Tutto questo avviene però all’ interno di una struttura narrativa solida e lineare, ancorata a ben precisi elementi di realtà, nella quale si dipanano le vite di personaggi “realistici” per condizioni materiali ma, al tempo stesso, tutti a loro modo emblematici per ciò che riguarda le loro condizioni esistenziali e le loro funzioni simboliche. Una narrazione insomma consapevole che la vita non è una favola e consapevole soprattutto che la vita non è una favola perché gli uomini smarriscono l’incanto, la poesia e la purezza della favola intesa come capacità di tenere viva dentro di sé la forza dell’immaginazione e, tramite essa, creare miti positivi che aiutino a vivere. Tanto che la “favola” de “La nave bianca” non sarà una favola a lieto fine.

Assistiamo infatti, ne “La nave bianca”, a scene di estrema crudezza e di vera e propria crudeltà che rimandano, anche qui ancestralmente, al primitivo e al selvaggio che persiste nella natura umana e la cui capacità di devastazione è così pervicace che nulla, quando essa agisce, riesce a porle freno. In tal senso forze profonde, primordiali dell’animo umano si scontrano, in modi anche tremendi, in una lotta fra istinto di dominio e di possesso e ricerca di una vita giusta e armonicamente in pace col mondo.

Ma questo scontro avrà esiti tragici.
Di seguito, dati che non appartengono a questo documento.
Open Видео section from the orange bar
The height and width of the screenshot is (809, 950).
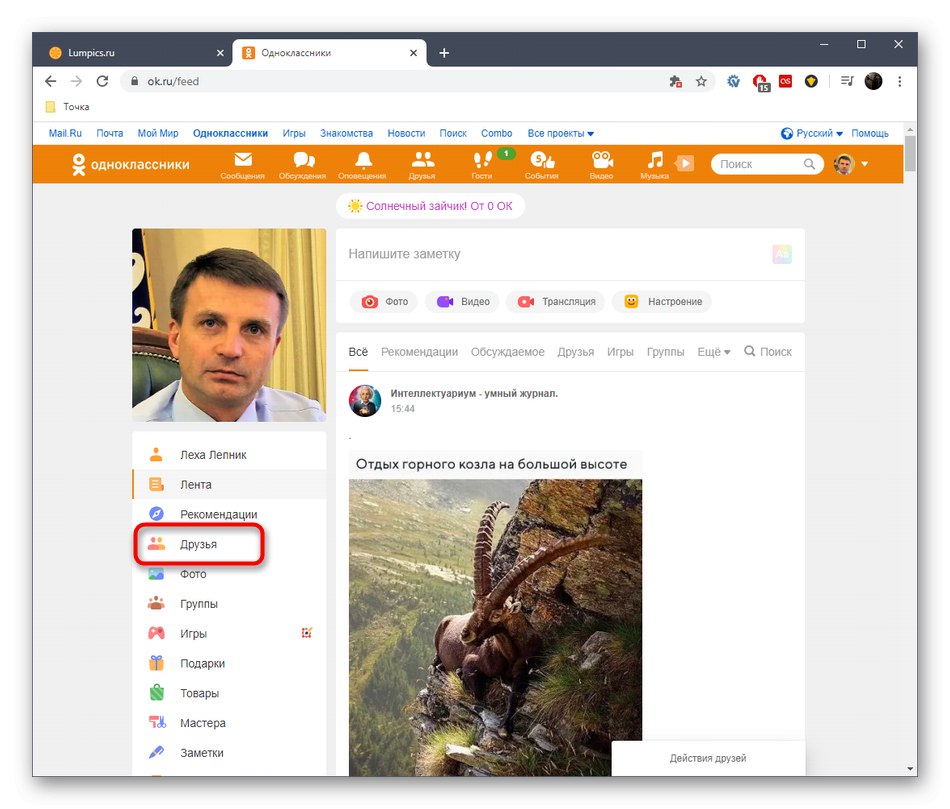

Gli interpreti del rispetto e dell’amore verso gli altri e verso il mondo e cioè il vecchio Momun e il ragazzo suo nipote, simboli di innocenza, di mitezza, di umanità e di sensibilità, saranno schiacciati e travolti dall’ aberrante violenza e disumanità di Orozkul, il cognato di Momun, “padrone” della piccola comunità in cui è ambientato il romanzo, abbrutito dalla e nella sua dispotica, devastante e volgare miseria umana.

Eppure la forza delle immagini suscitate dai “sogni” del ragazzo che “vede” col suo binocolo apparirgli sul lago Issyk-Kul la nave bianca su cui immagina vi sia suo padre che egli non ha mai conosciuto e che, trasformatosi in pesce, egli fantastica di raggiungere a nuoto, oppure la rievocazione fiabesca del mito della Madre-cerva, salvatrice della stirpe a cui i protagonisti appartengono, simbolo di una natura buona e protettiva, portatrice di vita e di salvezza e infine l’apparizione reale, ma come in sogno, dei cervi marali, a cui la Madre-cerva apparteneva, e, tra i quali, riappare magicamente un esemplare in tutto simile alla Madre-cerva,  restano indelebili.
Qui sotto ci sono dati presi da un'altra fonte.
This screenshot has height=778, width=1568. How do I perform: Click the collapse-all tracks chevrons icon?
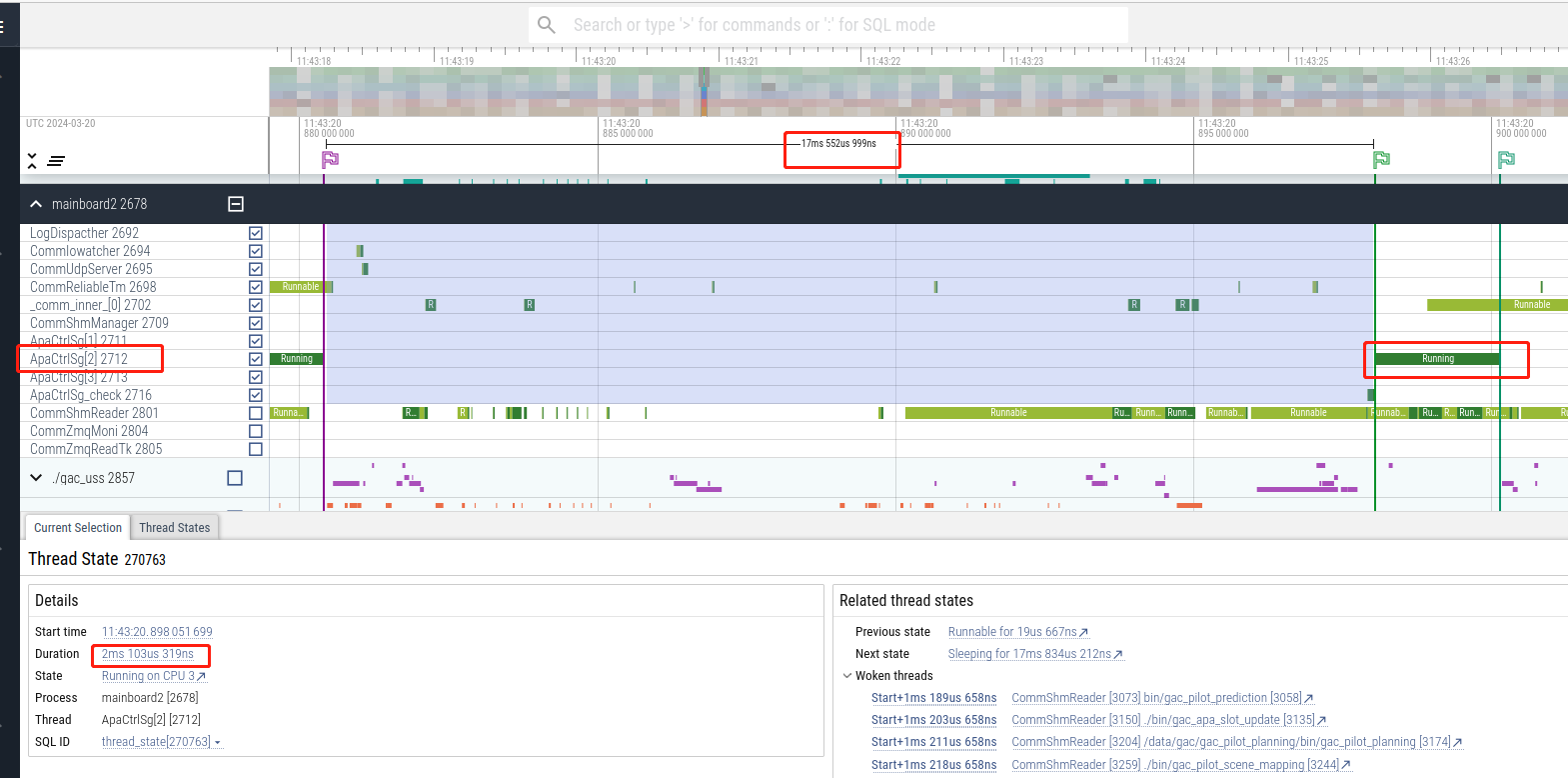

E sono queste “magie” che danno a “La nave bianca” quel senso di incanto e di incantato che ci porta lontano in un mitico altrove. Ma queste magie sono anche la speranza e la possibilità che ci è data e a cui dobbiamo credere se vogliamo “vivere”: “…il cielo è eterno. In ciò è la mia consolazione. Ma è anche nella coscienza infantile che vive nell’ uomo, come il chicco nel grano – e senza chicco il grano non può  crescere” Perché la lotta tra innocenza e perdita dell’innocenza è la lotta in cui si gioca, da sempre, l’esistenza umana. Ma, “…qualunque cosa ci aspetti nel mondo, la verità vivrà in eterno, finchè gli uomini continueranno a nascere e a morire…”

P.S. Chi fosse interessato alla lettura de “La nave bianca” ne troverà diverse edizioni con il titolo “Il battello bianco”, più facilmente reperibili.